Abbiamo spulciato le 67 pagine dell’accordo raggiunto ieri in Europa. E le condizionalità non mancano
Torna in patria da vincitore, Giuseppe Conte, nella valigetta il contratto sul Recovery Fund firmato dai Ventisette. Il presidente del Consiglio ha tutte le ragioni di essere tronfio, dato che è riuscito a imporre ai Paesi del Nord, grazie al ruolo decisivo di Emmanuel Macron e Angela Merkel, gli Eurobond per finanziare quello che di fatto è “debito comune”. Ma il premier non potrà giovarsi a lungo del titolo di salvatore della patria e – forse – pure dell’Europa. Perché ad attenderlo, in quel di Roma, ci sono già le insidie molto italiane di una discussione politica che sembra nuovamente destinata ad avvitarsi sul MES.
E se Conte, forse non per caso, è riuscito a strappare all’Europa 36 miliardi in più nel segmento dei prestiti (e il MES ammonterebbe proprio a 36 miliardi), si riaccenderà comunque la discussione sulla necessità o meno di ricorrere al Fondo Salva Stati. Anche perché, paradossalmente, è proprio il successo del presidente del Consiglio a dare nuovi argomenti a chi vorrebbe attuare il MES: rispetto al Recovery Fund la linea di credito del Fondo Salva Stati rappresenta infatti una liquidità pressoché immediata, disponibile nel giro di poche settimane, mentre per il Recovery Fund bisognerà attendere il 2021 e sarà dilazionato in più tranches, che verranno elargite solo se l’Italia farà i compiti a casa, con l’incognita che il rubinetto comunitario possa chiudersi da un momento all’altro. Il secondo aspetto riguarda le famigerate condizionalità: il Recovery Fund ne avrà parecchie in più rispetto al MES. Se il governo finora ha rifiutato energicamente il Fondo Salva Stati proprio per i vincoli che avrebbe comportato, come potrà continuare a dire di no adesso che accetterà una linea di credito che porterà in casa nostra la Commissione e l’Ecofin?

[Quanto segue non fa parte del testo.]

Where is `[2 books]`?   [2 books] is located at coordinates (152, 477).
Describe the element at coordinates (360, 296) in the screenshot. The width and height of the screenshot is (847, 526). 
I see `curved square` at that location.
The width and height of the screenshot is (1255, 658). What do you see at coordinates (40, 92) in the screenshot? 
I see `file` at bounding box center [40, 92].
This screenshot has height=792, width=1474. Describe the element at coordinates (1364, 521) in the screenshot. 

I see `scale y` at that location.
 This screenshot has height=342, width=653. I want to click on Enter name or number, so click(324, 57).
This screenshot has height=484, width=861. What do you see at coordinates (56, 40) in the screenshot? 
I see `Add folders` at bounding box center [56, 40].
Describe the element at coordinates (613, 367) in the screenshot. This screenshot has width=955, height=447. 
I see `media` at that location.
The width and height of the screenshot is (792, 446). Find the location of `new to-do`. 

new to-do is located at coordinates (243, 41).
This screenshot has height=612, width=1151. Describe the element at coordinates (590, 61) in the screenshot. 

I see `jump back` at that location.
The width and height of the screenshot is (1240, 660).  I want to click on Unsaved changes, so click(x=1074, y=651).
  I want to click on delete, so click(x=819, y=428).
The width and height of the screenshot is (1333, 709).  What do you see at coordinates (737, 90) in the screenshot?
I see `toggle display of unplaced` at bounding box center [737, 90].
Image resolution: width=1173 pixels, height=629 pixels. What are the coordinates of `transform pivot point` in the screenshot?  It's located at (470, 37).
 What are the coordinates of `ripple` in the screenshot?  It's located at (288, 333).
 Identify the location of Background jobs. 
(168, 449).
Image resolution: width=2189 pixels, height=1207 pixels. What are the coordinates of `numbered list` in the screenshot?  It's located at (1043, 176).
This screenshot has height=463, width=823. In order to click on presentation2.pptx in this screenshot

Come si legge a pagina sei, punto diciannove, dell’intesa sul Recovery Fund: «I piani per la ripresa e la resilienza sono valutati dalla Commissione entro due mesi dalla presentazione». Prima di avere la prima rata del credito comunitario verrà stilata una vera e propria pagella in cui «il punteggio più alto» verrà assegnato per la «coerenza con le raccomandazioni specifiche per Paese». Si terrà conto «del rafforzamento del potenziale di crescita, e della creazione di posti di lavoro». Insomma, bisognerà fare i compiti a casa, che significa seguire pedissequamente l’agenda predisposta da Bruxelles.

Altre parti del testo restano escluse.